24      Partijen hebben geen opmerkingen gemaakt over het rapport ter terechtzitting.

25      Zij zijn ter terechtzitting van 5 juni 2013 in hun pleidooien en in hun antwoorden op de vragen van het Gerecht gehoord.

26      Verzoekster verzoekt het Gerecht:

–        het bestreden besluit nietig te verklaren;

–        de Commissie te verwijzen in de kosten.

27      De Commissie verzoekt het Gerecht:

–        het beroep te verwerpen;

–        verzoekster te verwijzen in de kosten.

 In rechte

28      Ter ondersteuning van haar beroep voert verzoekster in wezen twee middelen aan: enerzijds schending van artikel 11, lid 8, van de basisverordening en van de interpretatieve mededeling, anderzijds schending van het beginsel van bescherming van het gewettigd vertrouwen, het beginsel van goede trouw en het rechtszekerheidsbeginsel.

 Eerste middel: schending van artikel 11, lid 8, van de basisverordening en van de interpretatieve mededeling

29      Het eerste middel bestaat uit twee grieven: schending van artikel 11, lid 8, van de basisverordening enerzijds, en schending van de interpretatieve mededeling anderzijds.

 Eerste grief: schending van artikel 11, lid 8, van de basisverordening

30      Onder verwijzing naar artikel 11, lid 8, eerste alinea, van de basisverordening, dat bepaalt dat „een importeur om terugbetaling van geïnde rechten [kan] verzoeken wanneer wordt aangetoond dat de dumpingmarge op basis waarvan de rechten zijn betaald, niet meer bestaat of tot een lager niveau dan dat van de geldende rechten is teruggevallen”, stelt verzoekster dat een dergelijk verzoek om terugbetaling slechts ontvankelijk is nadat de betrokken antidumpingrechten zijn betaald.

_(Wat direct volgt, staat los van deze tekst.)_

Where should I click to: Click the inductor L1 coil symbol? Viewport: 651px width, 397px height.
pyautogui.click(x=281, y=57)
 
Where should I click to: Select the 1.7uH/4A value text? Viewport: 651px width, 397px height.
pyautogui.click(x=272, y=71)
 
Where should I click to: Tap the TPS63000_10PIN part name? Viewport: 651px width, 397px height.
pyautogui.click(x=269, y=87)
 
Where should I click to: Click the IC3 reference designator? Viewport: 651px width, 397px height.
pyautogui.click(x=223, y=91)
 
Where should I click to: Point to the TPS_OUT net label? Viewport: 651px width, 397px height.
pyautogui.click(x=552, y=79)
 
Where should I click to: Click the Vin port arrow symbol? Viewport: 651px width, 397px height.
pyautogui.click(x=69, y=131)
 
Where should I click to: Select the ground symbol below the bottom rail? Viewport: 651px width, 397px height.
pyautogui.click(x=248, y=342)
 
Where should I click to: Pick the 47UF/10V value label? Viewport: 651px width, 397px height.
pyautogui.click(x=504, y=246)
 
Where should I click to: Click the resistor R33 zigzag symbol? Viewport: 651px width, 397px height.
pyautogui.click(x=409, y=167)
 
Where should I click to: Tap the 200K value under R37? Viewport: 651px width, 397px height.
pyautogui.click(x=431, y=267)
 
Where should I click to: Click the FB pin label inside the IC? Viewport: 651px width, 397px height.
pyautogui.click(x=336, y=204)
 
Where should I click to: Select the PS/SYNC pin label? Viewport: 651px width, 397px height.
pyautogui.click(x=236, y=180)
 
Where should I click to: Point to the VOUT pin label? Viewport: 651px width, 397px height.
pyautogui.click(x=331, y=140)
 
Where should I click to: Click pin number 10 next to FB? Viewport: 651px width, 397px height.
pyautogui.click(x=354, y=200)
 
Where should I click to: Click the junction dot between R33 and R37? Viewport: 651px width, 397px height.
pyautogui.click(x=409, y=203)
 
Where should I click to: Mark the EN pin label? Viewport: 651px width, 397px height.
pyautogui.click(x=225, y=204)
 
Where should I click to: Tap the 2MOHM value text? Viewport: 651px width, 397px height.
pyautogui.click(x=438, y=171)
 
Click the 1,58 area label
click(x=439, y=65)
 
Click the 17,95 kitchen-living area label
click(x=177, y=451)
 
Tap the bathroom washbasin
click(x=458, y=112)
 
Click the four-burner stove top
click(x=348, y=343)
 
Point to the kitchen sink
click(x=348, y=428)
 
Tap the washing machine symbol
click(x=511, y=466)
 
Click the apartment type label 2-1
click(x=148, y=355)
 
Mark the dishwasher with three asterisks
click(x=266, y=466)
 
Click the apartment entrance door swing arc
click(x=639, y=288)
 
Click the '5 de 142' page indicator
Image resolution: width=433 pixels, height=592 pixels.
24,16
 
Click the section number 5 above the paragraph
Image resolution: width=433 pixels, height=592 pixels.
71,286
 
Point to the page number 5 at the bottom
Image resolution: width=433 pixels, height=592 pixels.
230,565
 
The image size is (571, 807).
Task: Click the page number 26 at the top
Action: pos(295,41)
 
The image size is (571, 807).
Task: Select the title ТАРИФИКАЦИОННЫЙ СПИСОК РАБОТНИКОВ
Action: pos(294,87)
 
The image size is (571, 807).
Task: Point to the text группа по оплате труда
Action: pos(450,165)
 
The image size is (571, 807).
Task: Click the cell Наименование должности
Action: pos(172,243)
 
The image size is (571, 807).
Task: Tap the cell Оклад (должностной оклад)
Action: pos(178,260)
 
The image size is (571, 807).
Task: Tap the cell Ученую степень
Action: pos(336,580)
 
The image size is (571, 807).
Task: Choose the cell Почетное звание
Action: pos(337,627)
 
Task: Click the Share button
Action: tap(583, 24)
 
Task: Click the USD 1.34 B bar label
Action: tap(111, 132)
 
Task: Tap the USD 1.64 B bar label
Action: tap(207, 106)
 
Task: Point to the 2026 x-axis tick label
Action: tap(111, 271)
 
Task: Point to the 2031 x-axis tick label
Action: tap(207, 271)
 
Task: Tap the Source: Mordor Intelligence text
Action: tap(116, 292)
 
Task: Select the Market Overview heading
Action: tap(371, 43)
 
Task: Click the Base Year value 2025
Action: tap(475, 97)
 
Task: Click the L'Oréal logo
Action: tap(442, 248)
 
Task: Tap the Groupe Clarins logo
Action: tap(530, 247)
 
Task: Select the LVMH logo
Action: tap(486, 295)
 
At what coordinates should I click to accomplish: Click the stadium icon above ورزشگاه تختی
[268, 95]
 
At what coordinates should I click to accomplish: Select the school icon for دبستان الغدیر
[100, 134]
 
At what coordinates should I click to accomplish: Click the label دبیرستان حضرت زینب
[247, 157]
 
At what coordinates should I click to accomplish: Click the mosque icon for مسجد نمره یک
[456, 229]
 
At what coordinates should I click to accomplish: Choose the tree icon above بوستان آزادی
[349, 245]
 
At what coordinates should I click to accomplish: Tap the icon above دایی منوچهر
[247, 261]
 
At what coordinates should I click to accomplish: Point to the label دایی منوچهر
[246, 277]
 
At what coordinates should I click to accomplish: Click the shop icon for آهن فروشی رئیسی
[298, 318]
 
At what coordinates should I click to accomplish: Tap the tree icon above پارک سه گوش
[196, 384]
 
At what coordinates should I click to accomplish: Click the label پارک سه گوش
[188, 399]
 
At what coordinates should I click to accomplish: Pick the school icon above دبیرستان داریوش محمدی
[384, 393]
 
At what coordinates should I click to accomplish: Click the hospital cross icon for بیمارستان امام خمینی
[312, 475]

31      De Commissie meent daarentegen dat artikel 11, lid 8, eerste alinea, van de basisverordening enkel materiële voorwaarden voor terugbetaling van de door de betreffende importeur betaalde antidumpingrechten bevat en dat de bijzondere procedurele voorwaarden terug te vinden zijn in de tweede alinea van lid 8.

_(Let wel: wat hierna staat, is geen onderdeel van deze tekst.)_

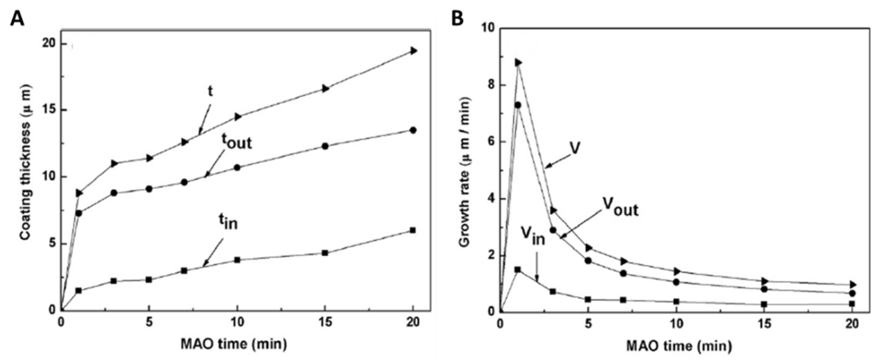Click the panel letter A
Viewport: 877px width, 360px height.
[17, 19]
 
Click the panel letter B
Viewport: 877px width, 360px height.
[457, 19]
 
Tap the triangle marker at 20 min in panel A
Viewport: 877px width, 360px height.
[413, 51]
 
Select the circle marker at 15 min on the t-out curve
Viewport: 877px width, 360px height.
[325, 146]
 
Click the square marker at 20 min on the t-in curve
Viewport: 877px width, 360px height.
[413, 230]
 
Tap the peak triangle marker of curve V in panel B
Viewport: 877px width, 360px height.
[518, 63]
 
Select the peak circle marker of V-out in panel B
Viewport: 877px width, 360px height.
[518, 105]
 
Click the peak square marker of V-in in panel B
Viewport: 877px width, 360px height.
[518, 270]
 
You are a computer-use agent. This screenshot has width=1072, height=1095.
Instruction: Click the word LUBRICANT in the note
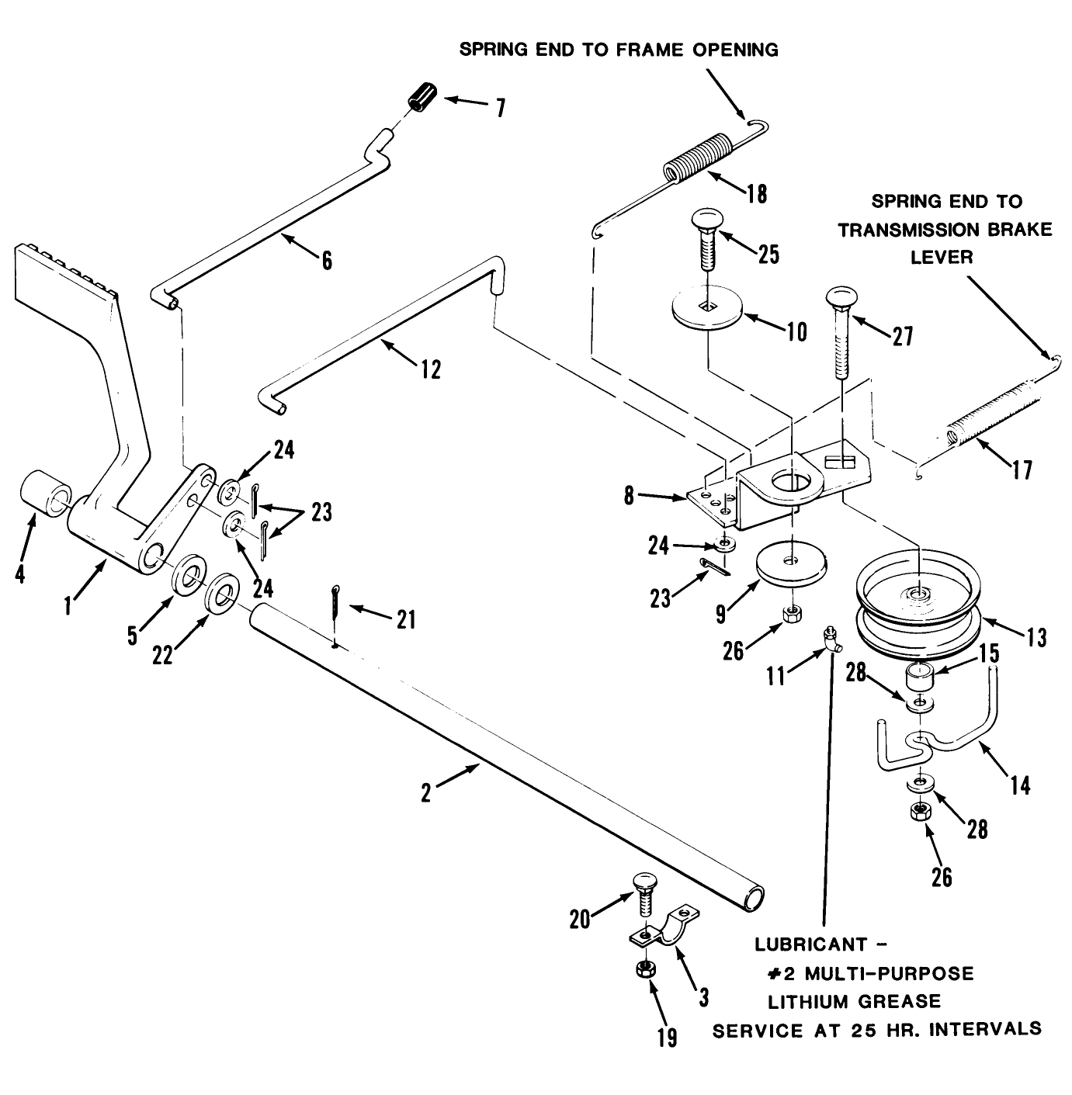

32      Voorts betoogt de Commissie dat de hoogte van het antidumpingrecht naar behoren is vastgesteld met de mededeling van de douaneschuld overeenkomstig artikel 221, lid 1, van verordening (EEG) nr. 2913/92 van de Raad van 12 oktober 1992 tot vaststelling van het communautair douanewetboek (PB L 302, blz. 1; hierna: „communautair douanewetboek”), aangezien de schuldenaar er vanaf dat ogenblik kennis van heeft. De systematiek van de regelgeving verplicht niet te wachten op de uitkomst van een beroep tot nietigverklaring op nationaal vlak om een verzoek om terugbetaling krachtens artikel 11, lid 8, van de basisverordening in te dienen, aangezien het niet aan de nationale autoriteiten is om in het concrete geval van een importeur een verlaging of opheffing van de dumpingmarge op basis waarvan de antidumpingrechten zijn berekend vast te stellen, maar enkel aan de Commissie.

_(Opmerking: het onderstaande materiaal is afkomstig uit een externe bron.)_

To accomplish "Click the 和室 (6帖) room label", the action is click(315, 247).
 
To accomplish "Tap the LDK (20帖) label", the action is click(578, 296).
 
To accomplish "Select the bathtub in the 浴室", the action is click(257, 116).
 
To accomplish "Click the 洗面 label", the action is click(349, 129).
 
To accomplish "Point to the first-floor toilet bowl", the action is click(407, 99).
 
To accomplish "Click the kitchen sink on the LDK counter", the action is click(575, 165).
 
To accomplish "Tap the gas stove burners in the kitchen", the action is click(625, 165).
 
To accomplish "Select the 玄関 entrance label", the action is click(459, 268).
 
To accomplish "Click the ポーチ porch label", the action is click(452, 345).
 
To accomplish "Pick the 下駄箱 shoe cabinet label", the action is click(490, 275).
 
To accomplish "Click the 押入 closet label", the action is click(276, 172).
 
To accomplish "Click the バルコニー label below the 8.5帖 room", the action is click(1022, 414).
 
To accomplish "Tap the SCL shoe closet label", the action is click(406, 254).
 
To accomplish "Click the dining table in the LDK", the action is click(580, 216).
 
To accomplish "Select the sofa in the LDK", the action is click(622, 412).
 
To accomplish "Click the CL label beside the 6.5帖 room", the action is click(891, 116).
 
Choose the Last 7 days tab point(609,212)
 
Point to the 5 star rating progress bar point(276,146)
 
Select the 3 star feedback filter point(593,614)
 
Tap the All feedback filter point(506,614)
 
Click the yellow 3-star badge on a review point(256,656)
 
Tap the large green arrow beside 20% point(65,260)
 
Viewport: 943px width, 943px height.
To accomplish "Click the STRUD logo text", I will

33      In dat verband bepaalt artikel 11, lid 8, eerste alinea, van de basisverordening weliswaar dat „[i]n afwijking van het bepaalde in lid 2 [...] een importeur om terugbetaling van geïnde rechten [kan] verzoeken wanneer wordt aangetoond dat de dumpingmarge op basis waarvan de rechten zijn betaald, niet meer bestaat of tot een lager niveau dan dat van de geldende rechten is teruggevallen”, maar verduidelijken de begrippen „geïnde rechten” en „de rechten zijn betaald” in die bepaling enkel dat niet meer kan worden terugbetaald dan de reeds betaalde sommen. Die bepaling bevat dus enkel het beginsel van terugbetaling en de materiële voorwaarden daarvoor.

34      De relevante bepaling voor de te volgen procedure is artikel 11, lid 8, tweede alinea, van de basisverordening. Die bepaling verwijst naar de definitieve rechten. Daaruit blijkt dus niet dat betaling van die rechten een ontvankelijkheidsvoorwaarde voor een verzoek om terugbetaling vormt.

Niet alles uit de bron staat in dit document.